Archive item of the month: Certificate of character of Thomas Abraham
On 5th July 1708 Sir Patrick Dun, wrote a signed a certificate of character for one Thomas Abraham.
The certificate attests that Patrick Dun has personally known Thomas Abraham since 1702 and that:
'to this daye I never heard anything to the contrary of his living [curiously] and honestly among his neighbours'. Dun goes on to state that 'I know nothing to the contrary of his being a Protestant'
This would have been an important fact at the time, as Ireland was still recovering from the religious tensions of the Jacobite rising and Williamite Wars, when oaths of allegiance and against transubstantiation were required of all those holding public office.
It is unclear who Thomas Abraham was, but given that the certificate was presented to RCPI by the King's Hospital, it seems possible that Abraham was applying for some position there. The Hospital and Free School of King Charles II was founded in Dublin in 1669, educating Protestant children in Dublin. The signing of the certificate by Dun suggests that he was an influential member of the Protestant Ascendancy class in Dublin at the time.

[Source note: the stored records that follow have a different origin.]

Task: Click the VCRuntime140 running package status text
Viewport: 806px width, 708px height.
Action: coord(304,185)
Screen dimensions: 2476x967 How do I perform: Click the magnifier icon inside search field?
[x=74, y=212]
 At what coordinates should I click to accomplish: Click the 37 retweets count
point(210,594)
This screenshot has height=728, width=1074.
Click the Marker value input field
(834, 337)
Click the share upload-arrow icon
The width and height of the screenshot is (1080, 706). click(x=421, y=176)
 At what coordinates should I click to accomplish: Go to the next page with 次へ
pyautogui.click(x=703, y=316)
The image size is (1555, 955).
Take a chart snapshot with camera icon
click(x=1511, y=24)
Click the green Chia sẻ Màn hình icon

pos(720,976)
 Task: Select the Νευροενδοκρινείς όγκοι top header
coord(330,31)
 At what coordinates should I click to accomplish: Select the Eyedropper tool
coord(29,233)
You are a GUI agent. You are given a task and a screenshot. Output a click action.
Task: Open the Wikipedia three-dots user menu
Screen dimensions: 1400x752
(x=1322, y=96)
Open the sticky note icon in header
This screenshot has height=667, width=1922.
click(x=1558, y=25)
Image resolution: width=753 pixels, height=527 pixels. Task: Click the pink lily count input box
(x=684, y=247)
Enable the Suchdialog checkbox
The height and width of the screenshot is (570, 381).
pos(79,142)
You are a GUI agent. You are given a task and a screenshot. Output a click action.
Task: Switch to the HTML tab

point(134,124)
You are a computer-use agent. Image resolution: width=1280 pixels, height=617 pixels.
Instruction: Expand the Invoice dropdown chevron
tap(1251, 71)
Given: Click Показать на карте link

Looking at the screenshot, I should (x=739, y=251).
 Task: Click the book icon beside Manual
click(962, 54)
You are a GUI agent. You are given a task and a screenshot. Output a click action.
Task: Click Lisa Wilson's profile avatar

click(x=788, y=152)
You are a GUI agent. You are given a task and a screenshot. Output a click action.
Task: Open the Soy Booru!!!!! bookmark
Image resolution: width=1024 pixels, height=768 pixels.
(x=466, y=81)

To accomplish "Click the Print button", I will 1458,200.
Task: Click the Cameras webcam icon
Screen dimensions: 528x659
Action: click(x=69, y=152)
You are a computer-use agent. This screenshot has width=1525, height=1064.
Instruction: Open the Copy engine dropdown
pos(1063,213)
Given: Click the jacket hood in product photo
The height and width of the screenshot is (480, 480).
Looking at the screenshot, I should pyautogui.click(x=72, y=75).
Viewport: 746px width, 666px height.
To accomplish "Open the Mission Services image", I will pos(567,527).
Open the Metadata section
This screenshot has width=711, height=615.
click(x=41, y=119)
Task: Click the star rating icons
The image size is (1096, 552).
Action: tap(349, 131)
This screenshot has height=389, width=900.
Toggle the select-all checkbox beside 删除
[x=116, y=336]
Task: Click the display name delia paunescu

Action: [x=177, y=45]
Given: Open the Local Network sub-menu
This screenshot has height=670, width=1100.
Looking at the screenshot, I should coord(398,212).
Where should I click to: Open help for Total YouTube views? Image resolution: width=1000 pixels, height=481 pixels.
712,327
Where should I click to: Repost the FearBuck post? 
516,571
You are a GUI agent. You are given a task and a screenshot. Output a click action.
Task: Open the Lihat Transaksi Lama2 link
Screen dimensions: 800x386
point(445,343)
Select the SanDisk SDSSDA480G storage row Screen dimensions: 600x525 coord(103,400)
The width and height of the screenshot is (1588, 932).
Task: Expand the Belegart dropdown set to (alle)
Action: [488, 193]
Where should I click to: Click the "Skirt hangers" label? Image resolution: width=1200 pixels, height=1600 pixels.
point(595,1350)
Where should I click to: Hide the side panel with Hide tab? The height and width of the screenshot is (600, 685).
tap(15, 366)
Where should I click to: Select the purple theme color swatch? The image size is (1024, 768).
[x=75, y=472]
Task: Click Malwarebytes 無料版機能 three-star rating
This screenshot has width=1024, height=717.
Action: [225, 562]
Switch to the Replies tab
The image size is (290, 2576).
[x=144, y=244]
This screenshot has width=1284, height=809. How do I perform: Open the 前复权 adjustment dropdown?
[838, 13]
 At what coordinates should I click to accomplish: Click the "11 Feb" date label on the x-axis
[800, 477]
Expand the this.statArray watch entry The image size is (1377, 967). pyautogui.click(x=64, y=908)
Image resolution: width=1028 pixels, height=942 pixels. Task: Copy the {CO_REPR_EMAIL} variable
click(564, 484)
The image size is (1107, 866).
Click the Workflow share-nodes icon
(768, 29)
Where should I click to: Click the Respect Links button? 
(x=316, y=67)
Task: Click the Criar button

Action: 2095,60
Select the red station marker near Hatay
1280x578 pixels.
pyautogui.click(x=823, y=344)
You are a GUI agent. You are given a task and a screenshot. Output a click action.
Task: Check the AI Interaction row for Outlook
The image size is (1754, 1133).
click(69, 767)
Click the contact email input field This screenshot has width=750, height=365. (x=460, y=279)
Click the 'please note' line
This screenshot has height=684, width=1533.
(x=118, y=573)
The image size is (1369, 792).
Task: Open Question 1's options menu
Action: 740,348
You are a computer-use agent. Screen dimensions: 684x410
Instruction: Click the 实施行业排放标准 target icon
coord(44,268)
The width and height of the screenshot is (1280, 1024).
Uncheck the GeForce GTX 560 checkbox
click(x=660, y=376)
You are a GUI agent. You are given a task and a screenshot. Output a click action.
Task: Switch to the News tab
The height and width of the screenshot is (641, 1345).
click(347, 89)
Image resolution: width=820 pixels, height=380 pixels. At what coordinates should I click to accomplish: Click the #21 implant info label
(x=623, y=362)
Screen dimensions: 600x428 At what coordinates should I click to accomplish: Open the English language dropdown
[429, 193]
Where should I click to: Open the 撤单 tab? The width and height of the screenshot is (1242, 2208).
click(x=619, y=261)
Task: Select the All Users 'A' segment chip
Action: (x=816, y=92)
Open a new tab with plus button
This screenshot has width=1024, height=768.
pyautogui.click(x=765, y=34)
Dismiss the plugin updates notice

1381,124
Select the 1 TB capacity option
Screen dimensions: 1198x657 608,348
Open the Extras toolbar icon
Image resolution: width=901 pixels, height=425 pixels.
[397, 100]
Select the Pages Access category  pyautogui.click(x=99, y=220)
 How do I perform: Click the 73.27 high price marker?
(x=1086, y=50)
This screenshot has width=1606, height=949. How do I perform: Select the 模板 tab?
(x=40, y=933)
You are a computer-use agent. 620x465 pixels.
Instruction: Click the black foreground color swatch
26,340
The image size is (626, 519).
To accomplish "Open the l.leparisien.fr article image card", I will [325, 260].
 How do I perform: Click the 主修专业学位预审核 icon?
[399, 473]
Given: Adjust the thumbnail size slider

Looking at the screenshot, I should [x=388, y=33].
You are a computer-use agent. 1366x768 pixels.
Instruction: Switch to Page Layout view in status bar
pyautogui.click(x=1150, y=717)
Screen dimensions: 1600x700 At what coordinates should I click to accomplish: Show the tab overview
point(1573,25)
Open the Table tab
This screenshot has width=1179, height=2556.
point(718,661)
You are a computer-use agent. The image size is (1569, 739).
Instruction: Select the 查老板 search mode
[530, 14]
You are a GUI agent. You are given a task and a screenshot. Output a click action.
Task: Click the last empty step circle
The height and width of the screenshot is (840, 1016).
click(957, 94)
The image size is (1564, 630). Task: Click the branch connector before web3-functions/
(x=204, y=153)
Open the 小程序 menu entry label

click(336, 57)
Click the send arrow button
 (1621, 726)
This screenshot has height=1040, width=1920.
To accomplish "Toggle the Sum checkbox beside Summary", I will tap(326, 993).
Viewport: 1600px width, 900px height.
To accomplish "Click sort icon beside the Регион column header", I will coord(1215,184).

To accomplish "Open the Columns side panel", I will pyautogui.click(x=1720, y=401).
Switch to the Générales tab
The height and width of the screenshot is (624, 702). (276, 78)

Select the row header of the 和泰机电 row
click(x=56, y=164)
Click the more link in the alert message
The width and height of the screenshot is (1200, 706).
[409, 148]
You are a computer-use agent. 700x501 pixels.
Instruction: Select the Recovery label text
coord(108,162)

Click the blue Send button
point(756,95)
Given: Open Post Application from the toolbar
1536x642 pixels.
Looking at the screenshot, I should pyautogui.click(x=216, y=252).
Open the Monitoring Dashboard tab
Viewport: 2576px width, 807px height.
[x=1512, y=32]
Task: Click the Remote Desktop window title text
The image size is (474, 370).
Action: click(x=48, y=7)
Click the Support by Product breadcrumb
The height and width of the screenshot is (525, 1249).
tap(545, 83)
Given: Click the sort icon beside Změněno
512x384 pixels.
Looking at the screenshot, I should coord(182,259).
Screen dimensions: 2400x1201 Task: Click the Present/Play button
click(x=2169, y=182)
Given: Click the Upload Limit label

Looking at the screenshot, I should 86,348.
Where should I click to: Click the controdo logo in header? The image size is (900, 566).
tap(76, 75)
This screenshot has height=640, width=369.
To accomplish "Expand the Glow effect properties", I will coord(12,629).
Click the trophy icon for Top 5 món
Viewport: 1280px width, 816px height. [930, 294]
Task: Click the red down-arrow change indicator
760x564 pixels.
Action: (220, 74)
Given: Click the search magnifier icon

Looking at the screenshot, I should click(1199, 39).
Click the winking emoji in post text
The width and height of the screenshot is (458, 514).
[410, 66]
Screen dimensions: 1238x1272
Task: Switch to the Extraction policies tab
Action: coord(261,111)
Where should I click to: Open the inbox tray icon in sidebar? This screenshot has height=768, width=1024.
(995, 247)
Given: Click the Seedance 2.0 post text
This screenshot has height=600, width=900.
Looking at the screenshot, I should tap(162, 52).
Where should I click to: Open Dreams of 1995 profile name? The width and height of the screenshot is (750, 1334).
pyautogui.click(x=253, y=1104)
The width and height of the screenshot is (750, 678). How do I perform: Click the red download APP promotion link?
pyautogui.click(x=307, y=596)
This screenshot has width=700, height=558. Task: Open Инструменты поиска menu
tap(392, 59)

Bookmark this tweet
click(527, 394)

RCPI's interest in the certificate, stems from the fact that it is one of the few original documents we have relating to Sir Patrick Dun, who was one of the most influential of the early College Presidents. Dun's signature appears regularly in the first minute books of the College from 1692 until his death in 1713, but this is the only document written entirely in Dun's hand.
Dun's signature can also be found in the College library on the title page of a 1687 edition of Marcello Malpighi's Opera Omnia, this allows us to identify this books as one of Dun's original bequest to the library, the only volume which can be positively identified as having personally belonged to Dun.